Dies geschieht etliche Male, das Ritual kann bis zu zwei, drei Stunden dauern. Daran, ob die Limonenhälften mit der Schale oder dem Fruchtfleisch im Wasser nach oben schwimmen kann der Yakadura sehen, ob er einen Eindringlich oder Teile davon entfernt hat: War er erfolgreich, schwimmt die Limonenhälfte mit der Schale nach oben im Wasser.

So habe ich es erlebt
Im Umfeld des Rituales geht es lebhaft zu. Schnell hat es sich herum gesprochen. Kinder laufen umher, Helfer assistieren dem Schamanen, Nachbarn kommen schauen. Keine Spur vom beschaulichen, tragenden Getue manch europäischer Neoschamanen. Es ist eben alltäglich, und doch ist es heilig. Die Nachbarn halten respektvollen Abstand, und, ganz unfassbar, die Kinder sind ganz still und schauen interessiert zu. Kein Gemecker, kein vulgäres Lachen, alle sind bei der Sache. Es entsteht eine kompakte Atmosphäre.
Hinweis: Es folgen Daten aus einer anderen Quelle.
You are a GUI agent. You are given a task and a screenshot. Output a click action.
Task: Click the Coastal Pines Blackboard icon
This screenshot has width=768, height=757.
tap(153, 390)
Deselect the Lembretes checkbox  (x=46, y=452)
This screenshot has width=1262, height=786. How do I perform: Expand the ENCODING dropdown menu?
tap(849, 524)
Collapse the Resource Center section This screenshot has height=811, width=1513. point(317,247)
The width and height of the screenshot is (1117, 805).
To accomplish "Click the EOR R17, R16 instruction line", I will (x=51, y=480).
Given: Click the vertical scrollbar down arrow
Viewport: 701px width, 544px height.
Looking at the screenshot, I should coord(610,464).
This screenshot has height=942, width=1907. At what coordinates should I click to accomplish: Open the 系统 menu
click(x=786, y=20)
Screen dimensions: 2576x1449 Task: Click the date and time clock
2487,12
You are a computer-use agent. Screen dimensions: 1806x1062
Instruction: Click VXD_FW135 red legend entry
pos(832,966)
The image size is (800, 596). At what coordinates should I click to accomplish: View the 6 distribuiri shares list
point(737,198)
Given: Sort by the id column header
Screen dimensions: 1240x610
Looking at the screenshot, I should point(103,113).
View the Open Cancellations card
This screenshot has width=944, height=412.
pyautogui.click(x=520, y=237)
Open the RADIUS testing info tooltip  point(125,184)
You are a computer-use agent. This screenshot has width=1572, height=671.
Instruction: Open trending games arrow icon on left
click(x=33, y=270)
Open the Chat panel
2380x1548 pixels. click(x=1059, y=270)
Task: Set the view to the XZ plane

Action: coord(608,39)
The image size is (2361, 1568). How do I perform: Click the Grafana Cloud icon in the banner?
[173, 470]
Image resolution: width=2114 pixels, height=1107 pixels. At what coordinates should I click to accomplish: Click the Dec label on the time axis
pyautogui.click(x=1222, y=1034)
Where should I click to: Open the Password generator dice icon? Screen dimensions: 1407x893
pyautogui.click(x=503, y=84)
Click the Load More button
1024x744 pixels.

Erst später werde ich lernen, das die Anteilnahme Vieler am Wohlergehen des Einzelnen eine wichtige Rolle spielt. Nachträglich wird mein westlicher Verstand beruhigt, als ich von psychologischen Studien höre, die von so etwas wie einer „Heilung durch die Gruppe“ sprechen. Doch für den Moment ist es für mich ungewohnt. Schließlich sitze ich zu Hause immer alleine mit meinem Arzt im Behandlungszimmer.

Letztlich sind wir nicht da, weil uns wirklich etwas bedrückt und wir ein Leiden haben. Wir wollen ihn kennen lernen. Und er möchte uns eines seiner Heilungsrituale demonstrieren. Doch:

Das gleichmäßige Grummeln des Yakaduras nimmt auch mich mit. Seinem Messer folgend gehe ich mit meiner Aufmerksamkeit durch meinen Körper. Erst, als das Messer zu schnappt, merke ich: Ja, da war was! Woher weiß er das?! Ich bin überrascht! Ich spüre, wie er mit Präzision und Genauigkeit die „richtigen“ Stellen findet. Erst in den Tagen nach der Behandlung merke ich, das ich mich deutlich anders, aufgeräumter fühle. Wie auch immer, mein Knieschmerzen, die mich seit längerem plagen, sind weg – bis heute. Ebenso meine Kopfschmerzen.